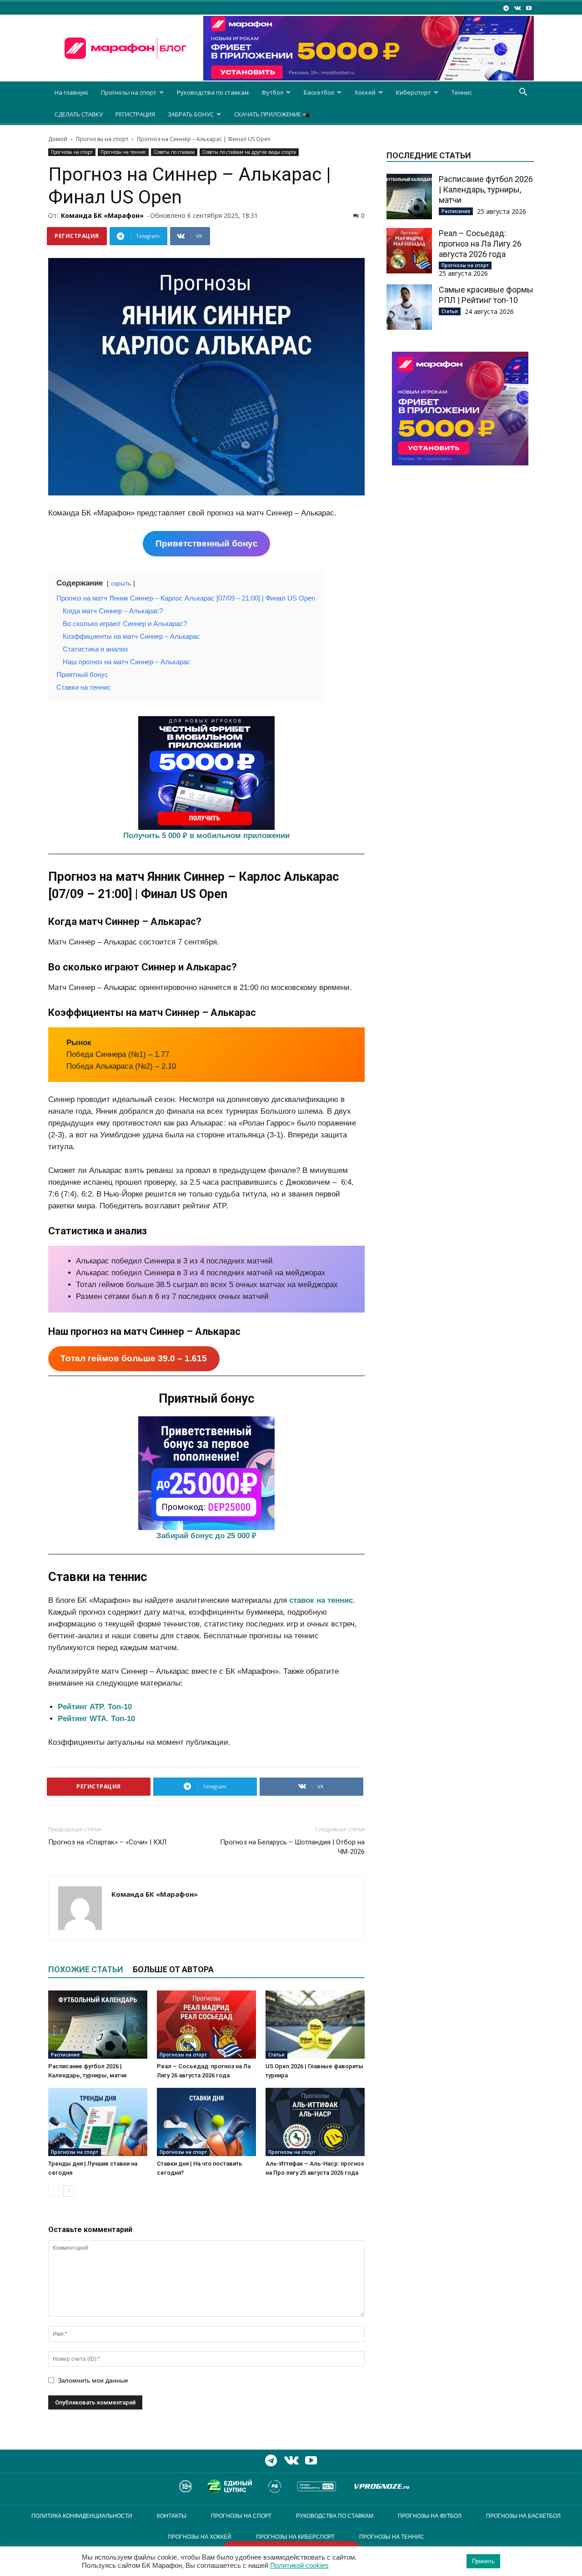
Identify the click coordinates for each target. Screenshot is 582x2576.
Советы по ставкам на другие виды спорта (249, 152)
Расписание (65, 2054)
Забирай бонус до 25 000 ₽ (206, 1535)
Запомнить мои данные (93, 2380)
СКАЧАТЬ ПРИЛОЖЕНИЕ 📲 (272, 114)
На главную (71, 92)
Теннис (462, 92)
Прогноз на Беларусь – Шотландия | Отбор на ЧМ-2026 (292, 1847)
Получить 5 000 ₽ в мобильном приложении (206, 835)
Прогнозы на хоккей (199, 2537)
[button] (523, 93)
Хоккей (365, 92)
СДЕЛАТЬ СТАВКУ (79, 114)
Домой (57, 139)
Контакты (171, 2516)
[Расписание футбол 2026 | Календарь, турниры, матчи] (97, 2024)
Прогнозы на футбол (430, 2516)
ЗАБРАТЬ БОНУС (191, 114)
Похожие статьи (85, 1969)
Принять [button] (483, 2561)
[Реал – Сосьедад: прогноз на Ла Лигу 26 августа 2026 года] (206, 2024)
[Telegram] (506, 8)
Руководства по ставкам (213, 92)
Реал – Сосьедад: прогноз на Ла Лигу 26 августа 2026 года (480, 243)
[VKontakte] (517, 8)
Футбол (272, 92)
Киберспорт (413, 92)
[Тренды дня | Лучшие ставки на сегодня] (97, 2122)
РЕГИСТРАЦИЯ (135, 114)
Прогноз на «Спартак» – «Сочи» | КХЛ (107, 1842)
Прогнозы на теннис (123, 152)
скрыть (121, 583)
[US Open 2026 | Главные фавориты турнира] (315, 2024)
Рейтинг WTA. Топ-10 (96, 1718)
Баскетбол (319, 92)
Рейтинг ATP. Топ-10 (95, 1706)
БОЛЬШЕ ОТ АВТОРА (173, 1969)
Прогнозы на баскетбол (523, 2516)
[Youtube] (529, 8)
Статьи (276, 2054)
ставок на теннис (321, 1600)
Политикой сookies (299, 2565)
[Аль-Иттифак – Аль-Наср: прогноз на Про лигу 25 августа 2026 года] (315, 2122)
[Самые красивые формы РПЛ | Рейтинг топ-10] (409, 307)
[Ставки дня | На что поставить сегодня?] (206, 2122)
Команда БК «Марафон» (102, 215)
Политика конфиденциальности (81, 2516)
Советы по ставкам (174, 152)
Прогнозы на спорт (128, 92)
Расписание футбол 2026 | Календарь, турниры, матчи (486, 189)
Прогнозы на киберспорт (295, 2537)
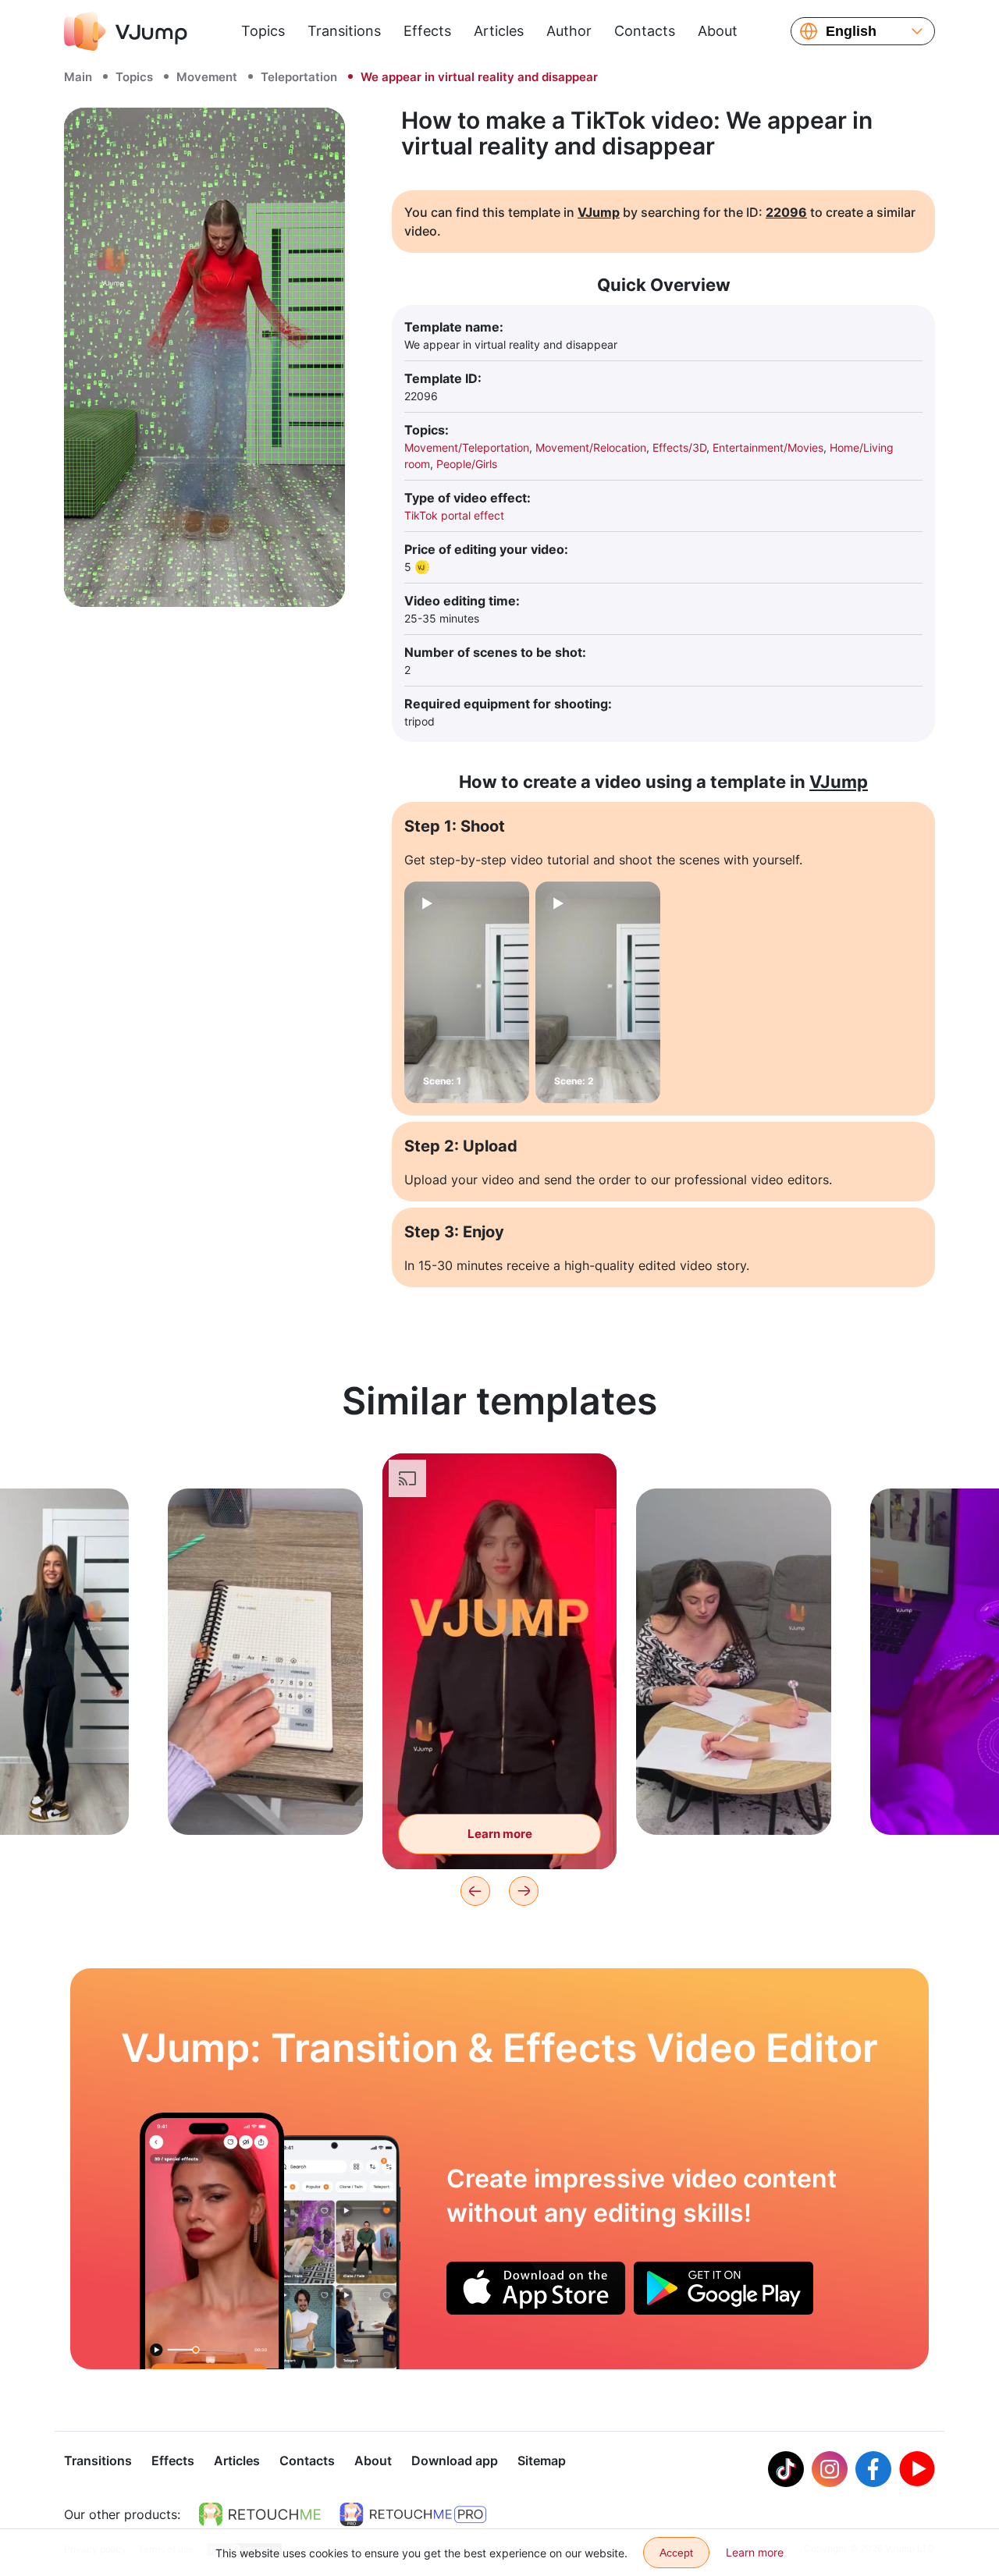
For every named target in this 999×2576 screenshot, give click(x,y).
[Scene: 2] (597, 992)
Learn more (265, 1798)
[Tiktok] (786, 2469)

REQUIREMENT:
Among the entries above, find the line with "Прогноз на Беларусь" and the line with "Киберспорт (413, 92)"; give again exactly these two lines and all lines between them.

EXERCISE SOLUTION:
Прогноз на Беларусь – Шотландия | Отбор на ЧМ-2026 (292, 1847)
Получить 5 000 ₽ в мобильном приложении (206, 835)
Прогнозы на хоккей (199, 2537)
[button] (523, 93)
Хоккей (365, 92)
СДЕЛАТЬ СТАВКУ (79, 114)
Домой (57, 139)
Контакты (171, 2516)
[Расписание футбол 2026 | Календарь, турниры, матчи] (97, 2024)
Прогнозы на футбол (430, 2516)
ЗАБРАТЬ БОНУС (191, 114)
Похожие статьи (85, 1969)
Принять [button] (483, 2561)
[Реал – Сосьедад: прогноз на Ла Лигу 26 августа 2026 года] (206, 2024)
[Telegram] (506, 8)
Руководства по ставкам (213, 92)
Реал – Сосьедад: прогноз на Ла Лигу 26 августа 2026 года (480, 243)
[VKontakte] (517, 8)
Футбол (272, 92)
Киберспорт (413, 92)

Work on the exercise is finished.